## DATA PROVIDED
+--

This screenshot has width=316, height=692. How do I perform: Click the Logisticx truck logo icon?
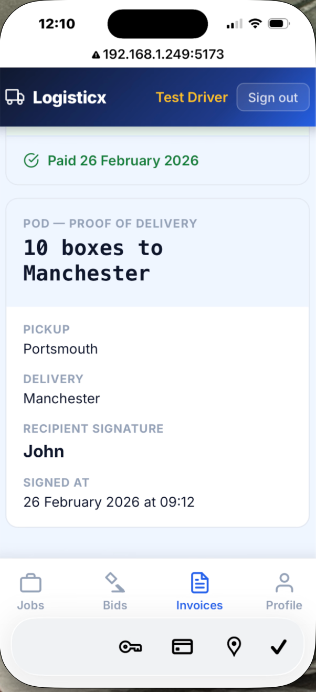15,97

+--

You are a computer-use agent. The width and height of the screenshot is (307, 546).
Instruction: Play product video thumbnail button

+--

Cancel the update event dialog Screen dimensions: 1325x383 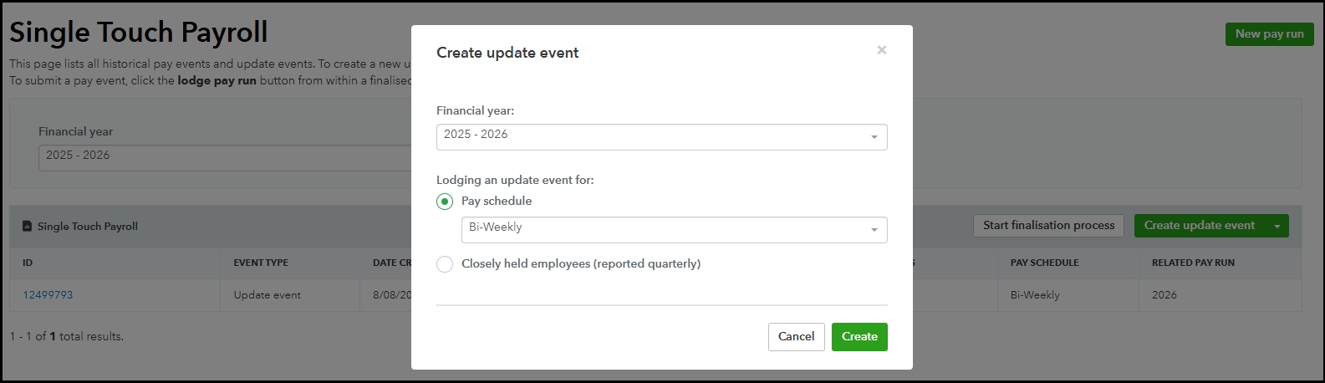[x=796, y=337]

+--

## AIM OF THE TASK
For this exercise, repeat exactly the lines of the data above from the one with "You are a computer-use" down to the one with "Instruction: Play product", both end lines included.

## OUTPUT FOR THIS EXERCISE
You are a computer-use agent. The width and height of the screenshot is (307, 546).
Instruction: Play product video thumbnail button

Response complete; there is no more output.